Top of SUPPLIED DATA

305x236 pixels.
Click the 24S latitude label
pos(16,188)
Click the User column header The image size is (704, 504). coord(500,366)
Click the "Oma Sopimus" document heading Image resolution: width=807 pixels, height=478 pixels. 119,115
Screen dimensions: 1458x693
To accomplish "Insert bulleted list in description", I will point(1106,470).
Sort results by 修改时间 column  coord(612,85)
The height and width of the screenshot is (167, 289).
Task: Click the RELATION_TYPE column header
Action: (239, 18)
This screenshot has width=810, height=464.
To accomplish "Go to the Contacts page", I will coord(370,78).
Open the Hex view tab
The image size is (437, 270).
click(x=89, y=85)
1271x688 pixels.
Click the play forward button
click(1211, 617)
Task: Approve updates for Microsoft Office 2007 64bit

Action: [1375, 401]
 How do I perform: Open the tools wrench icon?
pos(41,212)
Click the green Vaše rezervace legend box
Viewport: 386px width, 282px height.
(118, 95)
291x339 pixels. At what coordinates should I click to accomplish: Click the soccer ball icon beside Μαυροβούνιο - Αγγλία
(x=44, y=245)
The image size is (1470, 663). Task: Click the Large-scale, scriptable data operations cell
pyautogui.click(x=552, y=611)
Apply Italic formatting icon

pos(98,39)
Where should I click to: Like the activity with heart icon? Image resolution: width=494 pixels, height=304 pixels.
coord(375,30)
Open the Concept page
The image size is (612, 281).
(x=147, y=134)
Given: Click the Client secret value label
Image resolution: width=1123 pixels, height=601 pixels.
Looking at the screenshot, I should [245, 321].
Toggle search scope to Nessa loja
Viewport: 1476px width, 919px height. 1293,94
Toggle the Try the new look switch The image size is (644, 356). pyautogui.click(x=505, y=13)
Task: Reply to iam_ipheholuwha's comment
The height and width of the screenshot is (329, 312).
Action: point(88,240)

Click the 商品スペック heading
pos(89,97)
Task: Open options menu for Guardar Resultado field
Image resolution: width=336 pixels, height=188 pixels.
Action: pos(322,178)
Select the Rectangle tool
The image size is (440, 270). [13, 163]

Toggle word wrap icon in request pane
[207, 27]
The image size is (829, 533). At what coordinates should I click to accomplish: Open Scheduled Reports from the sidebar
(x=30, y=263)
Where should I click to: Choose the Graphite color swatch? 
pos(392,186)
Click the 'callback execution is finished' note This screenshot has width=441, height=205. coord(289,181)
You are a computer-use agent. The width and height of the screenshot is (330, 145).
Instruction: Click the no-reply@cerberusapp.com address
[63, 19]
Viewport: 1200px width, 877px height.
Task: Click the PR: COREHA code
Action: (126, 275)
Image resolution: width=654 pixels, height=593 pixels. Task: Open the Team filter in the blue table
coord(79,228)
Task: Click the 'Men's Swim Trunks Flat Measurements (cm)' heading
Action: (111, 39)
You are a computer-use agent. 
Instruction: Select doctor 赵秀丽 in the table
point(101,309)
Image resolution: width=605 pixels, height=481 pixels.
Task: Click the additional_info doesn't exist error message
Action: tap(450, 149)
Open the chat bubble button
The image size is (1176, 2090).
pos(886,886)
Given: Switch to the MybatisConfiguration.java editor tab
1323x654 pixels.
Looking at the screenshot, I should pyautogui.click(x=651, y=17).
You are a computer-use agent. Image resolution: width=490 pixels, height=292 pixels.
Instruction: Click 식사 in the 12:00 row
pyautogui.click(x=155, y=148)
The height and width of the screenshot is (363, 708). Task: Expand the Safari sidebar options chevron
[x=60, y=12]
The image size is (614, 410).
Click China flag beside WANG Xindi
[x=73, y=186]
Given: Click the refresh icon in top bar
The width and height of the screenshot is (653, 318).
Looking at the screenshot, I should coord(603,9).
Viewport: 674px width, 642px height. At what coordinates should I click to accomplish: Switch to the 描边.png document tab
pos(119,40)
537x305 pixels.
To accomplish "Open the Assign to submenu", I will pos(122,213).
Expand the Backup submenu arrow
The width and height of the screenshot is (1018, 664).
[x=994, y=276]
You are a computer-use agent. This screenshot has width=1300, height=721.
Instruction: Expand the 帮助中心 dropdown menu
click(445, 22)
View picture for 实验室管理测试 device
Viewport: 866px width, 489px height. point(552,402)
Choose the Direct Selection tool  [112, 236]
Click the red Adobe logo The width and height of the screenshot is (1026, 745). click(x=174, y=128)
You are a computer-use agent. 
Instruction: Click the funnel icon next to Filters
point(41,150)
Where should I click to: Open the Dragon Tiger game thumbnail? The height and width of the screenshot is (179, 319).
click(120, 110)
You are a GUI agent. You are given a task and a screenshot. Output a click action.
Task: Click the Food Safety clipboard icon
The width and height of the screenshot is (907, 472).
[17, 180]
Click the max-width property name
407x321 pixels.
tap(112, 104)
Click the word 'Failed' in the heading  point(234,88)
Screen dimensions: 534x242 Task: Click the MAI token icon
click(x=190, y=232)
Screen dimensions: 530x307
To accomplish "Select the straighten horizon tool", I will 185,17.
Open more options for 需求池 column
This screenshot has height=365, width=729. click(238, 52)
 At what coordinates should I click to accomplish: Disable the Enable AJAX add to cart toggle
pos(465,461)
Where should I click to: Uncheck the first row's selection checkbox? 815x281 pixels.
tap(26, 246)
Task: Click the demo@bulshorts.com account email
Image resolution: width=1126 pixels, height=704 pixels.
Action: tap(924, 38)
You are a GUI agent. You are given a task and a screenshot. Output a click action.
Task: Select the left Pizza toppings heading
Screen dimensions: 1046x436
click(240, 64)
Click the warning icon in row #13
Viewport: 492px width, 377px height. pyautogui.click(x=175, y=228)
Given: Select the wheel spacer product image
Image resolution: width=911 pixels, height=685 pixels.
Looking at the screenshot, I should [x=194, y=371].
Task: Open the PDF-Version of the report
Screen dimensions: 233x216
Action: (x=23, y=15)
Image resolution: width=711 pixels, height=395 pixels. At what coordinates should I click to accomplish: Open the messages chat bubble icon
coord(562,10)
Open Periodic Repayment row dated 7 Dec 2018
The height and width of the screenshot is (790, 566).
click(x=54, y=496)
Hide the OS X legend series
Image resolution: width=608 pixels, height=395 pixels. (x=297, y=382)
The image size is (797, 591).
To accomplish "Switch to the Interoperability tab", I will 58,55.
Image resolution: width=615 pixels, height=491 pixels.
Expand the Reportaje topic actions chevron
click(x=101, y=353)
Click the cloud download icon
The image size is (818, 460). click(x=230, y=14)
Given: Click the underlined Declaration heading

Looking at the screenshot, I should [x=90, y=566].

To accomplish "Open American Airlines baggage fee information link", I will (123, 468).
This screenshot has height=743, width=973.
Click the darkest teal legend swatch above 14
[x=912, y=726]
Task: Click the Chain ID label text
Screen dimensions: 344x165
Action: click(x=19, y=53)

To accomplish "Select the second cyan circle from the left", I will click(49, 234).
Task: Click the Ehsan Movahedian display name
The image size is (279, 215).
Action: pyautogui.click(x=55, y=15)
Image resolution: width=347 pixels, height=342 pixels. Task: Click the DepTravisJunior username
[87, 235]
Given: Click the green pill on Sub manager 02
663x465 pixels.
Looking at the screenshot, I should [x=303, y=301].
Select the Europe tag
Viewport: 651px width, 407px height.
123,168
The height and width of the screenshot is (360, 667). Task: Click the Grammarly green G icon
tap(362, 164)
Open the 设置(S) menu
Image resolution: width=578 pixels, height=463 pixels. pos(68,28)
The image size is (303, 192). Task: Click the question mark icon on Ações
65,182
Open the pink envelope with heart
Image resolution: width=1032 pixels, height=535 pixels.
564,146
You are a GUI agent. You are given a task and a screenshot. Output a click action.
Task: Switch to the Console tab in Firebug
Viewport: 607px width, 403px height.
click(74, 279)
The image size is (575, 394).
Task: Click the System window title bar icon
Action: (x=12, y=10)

Bottom of SUPPLIED DATA

EXERCISE INSTRUCTIONS - Copy out the lines of the data where the string "computer" occurs.

WORKED SOLUTION -
You are a computer-use agent. The width and height of the screenshot is (330, 145).
You are a computer-use agent. 
You are a computer-use agent. Image resolution: width=490 pixels, height=292 pixels.
You are a computer-use agent. This screenshot has width=1300, height=721.
You are a computer-use agent. 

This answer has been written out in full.